### [INSTRUCTIONS FOR THE TASK]
For this exercise, reproduce each entry below exactly, excluding pictures.

----- SOURCE DATA

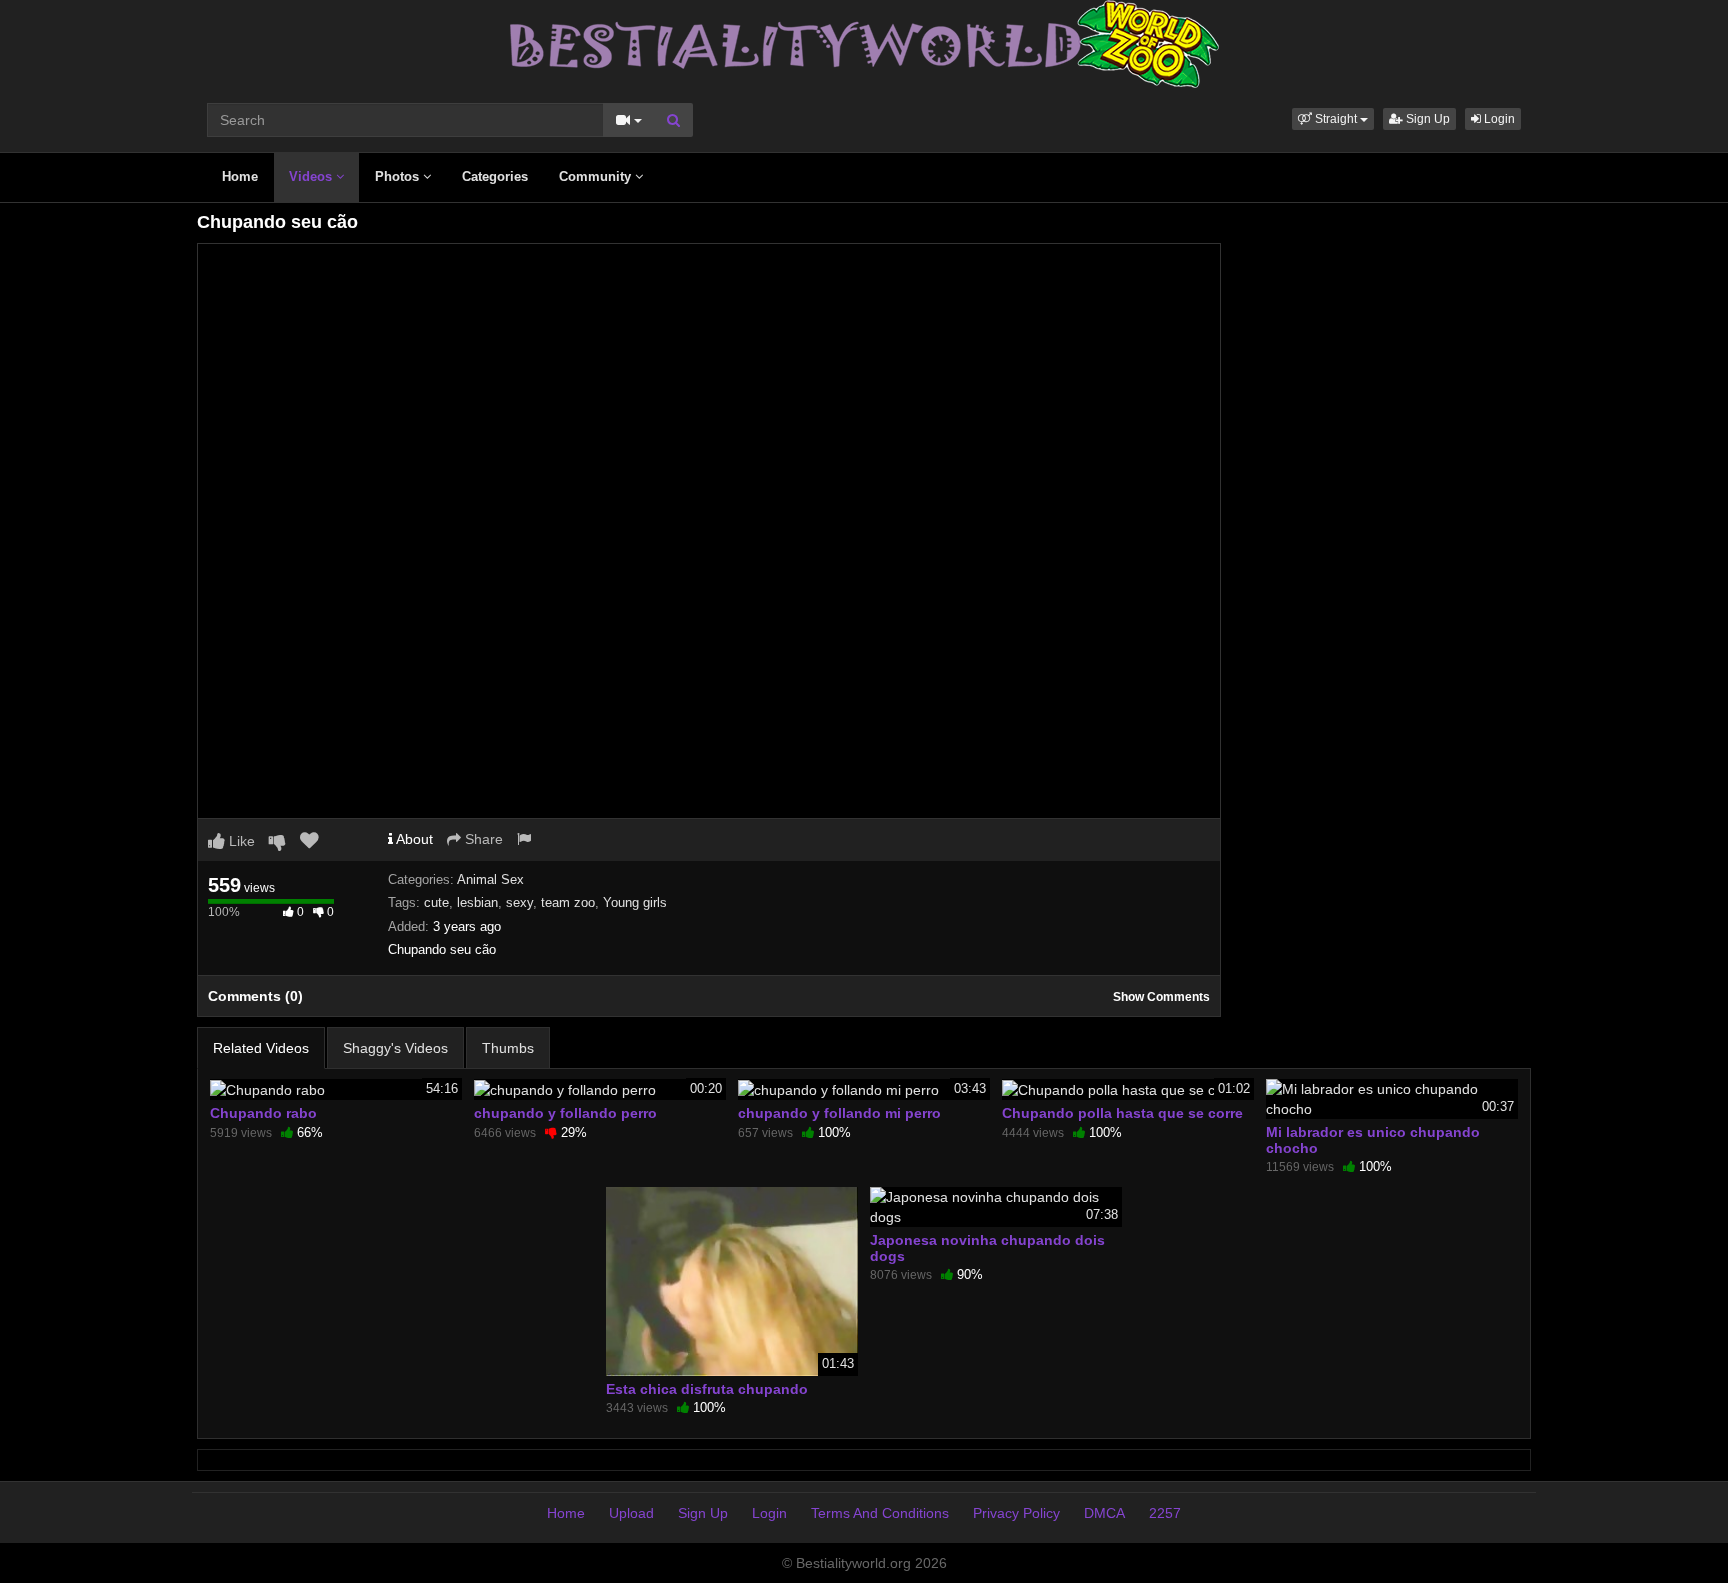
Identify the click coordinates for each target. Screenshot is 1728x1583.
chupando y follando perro (565, 1113)
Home (240, 176)
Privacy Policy (1016, 1513)
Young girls (635, 902)
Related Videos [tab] (261, 1048)
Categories (495, 176)
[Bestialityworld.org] (864, 43)
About (413, 839)
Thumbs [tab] (508, 1048)
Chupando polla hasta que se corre (1122, 1113)
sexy (519, 902)
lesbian (477, 902)
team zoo (568, 902)
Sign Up (1426, 119)
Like (240, 841)
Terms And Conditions (880, 1513)
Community (597, 176)
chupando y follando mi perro (839, 1113)
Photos (399, 176)
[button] (1333, 119)
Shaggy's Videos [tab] (395, 1048)
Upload (631, 1513)
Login (1498, 119)
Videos (312, 176)
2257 (1165, 1513)
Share (482, 839)
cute (436, 902)
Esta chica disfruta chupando (707, 1389)
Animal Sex (490, 879)
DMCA (1104, 1513)
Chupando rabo (263, 1113)
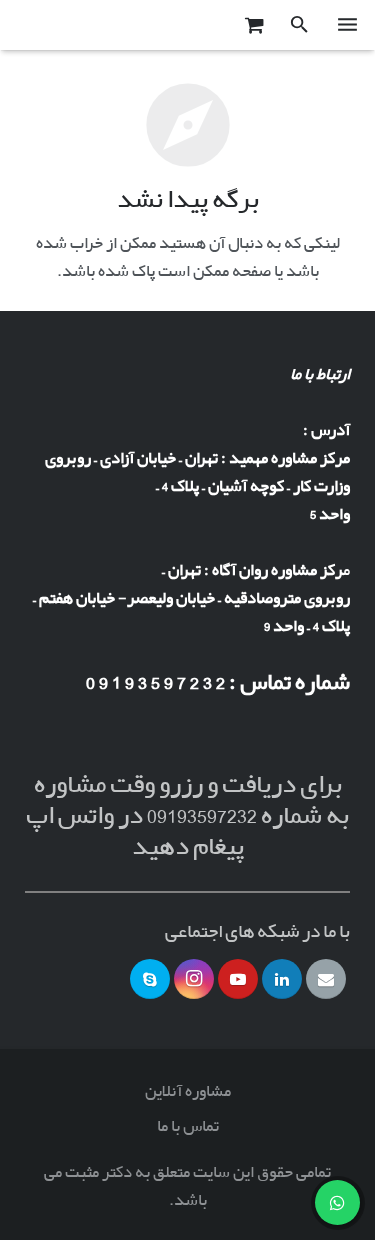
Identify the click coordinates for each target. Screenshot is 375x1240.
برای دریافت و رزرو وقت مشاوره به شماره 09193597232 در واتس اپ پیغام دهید (187, 816)
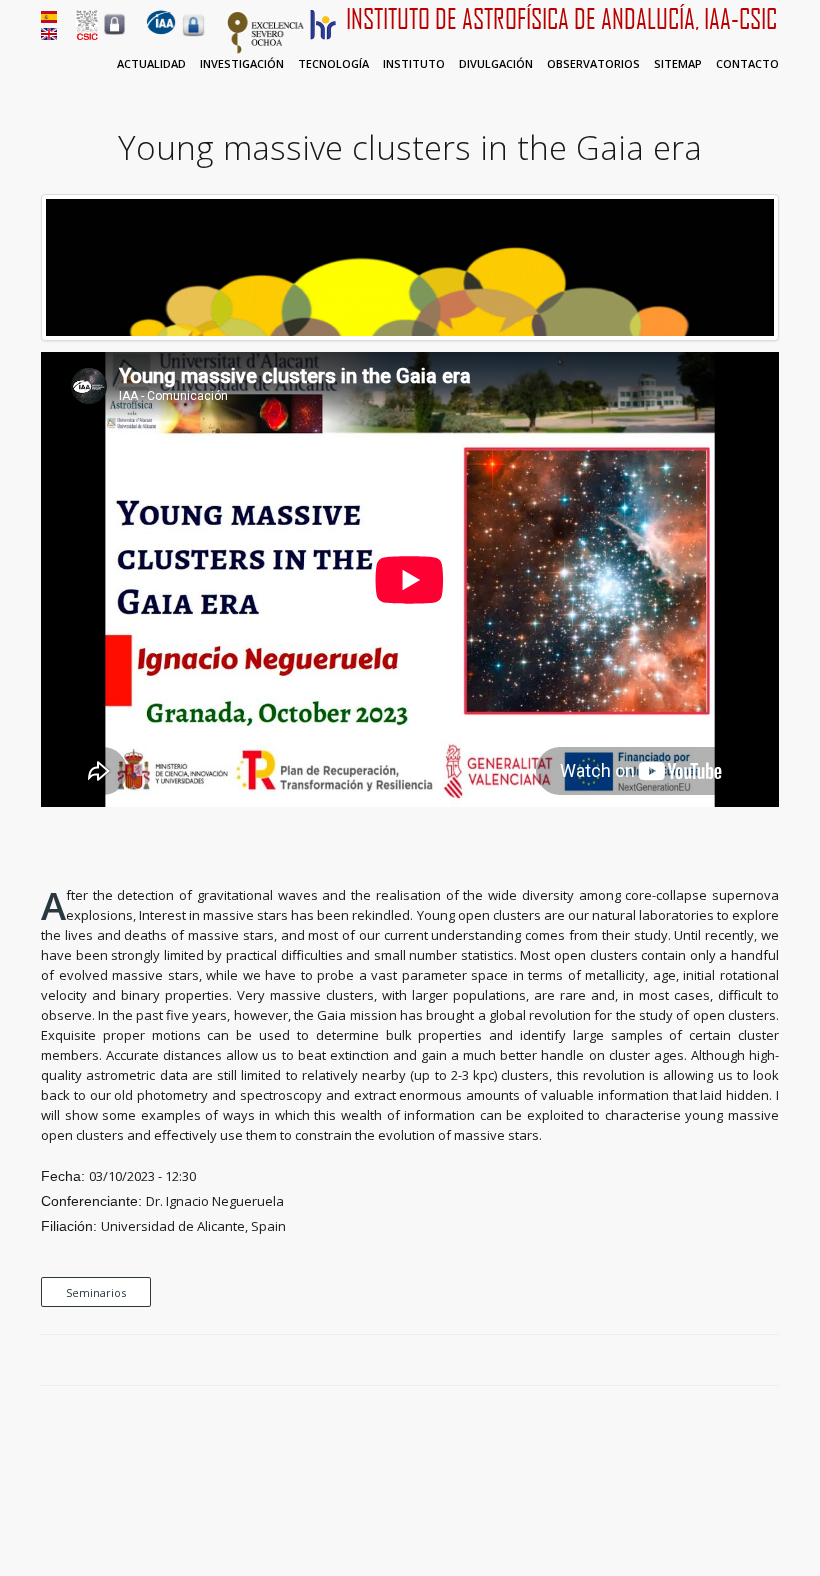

----------

### [RESULT FOR THIS TASK]
Identify the click coordinates for each target. Screenshot is 1728x1583.
chupando y follando perro (565, 1113)
Home (240, 176)
Privacy Policy (1016, 1513)
Young girls (635, 902)
Related Videos [tab] (261, 1048)
Categories (495, 176)
[Bestialityworld.org] (864, 43)
About (413, 839)
Thumbs [tab] (508, 1048)
Chupando polla hasta que se corre (1122, 1113)
sexy (519, 902)
lesbian (477, 902)
team zoo (568, 902)
Sign Up (1426, 119)
Like (240, 841)
Terms And Conditions (880, 1513)
Community (597, 176)
chupando y follando mi perro (839, 1113)
Photos (399, 176)
[button] (1333, 119)
Shaggy's Videos [tab] (395, 1048)
Upload (631, 1513)
Login (1498, 119)
Videos (312, 176)
2257 (1165, 1513)
Share (482, 839)
cute (436, 902)
Esta chica disfruta chupando (707, 1389)
Animal Sex (490, 879)
DMCA (1104, 1513)
Chupando rabo (263, 1113)
Identify the click coordinates for each target. Screenshot is 375x1240.
برای دریافت و رزرو وقت مشاوره به شماره 09193597232 در واتس اپ پیغام دهید (187, 816)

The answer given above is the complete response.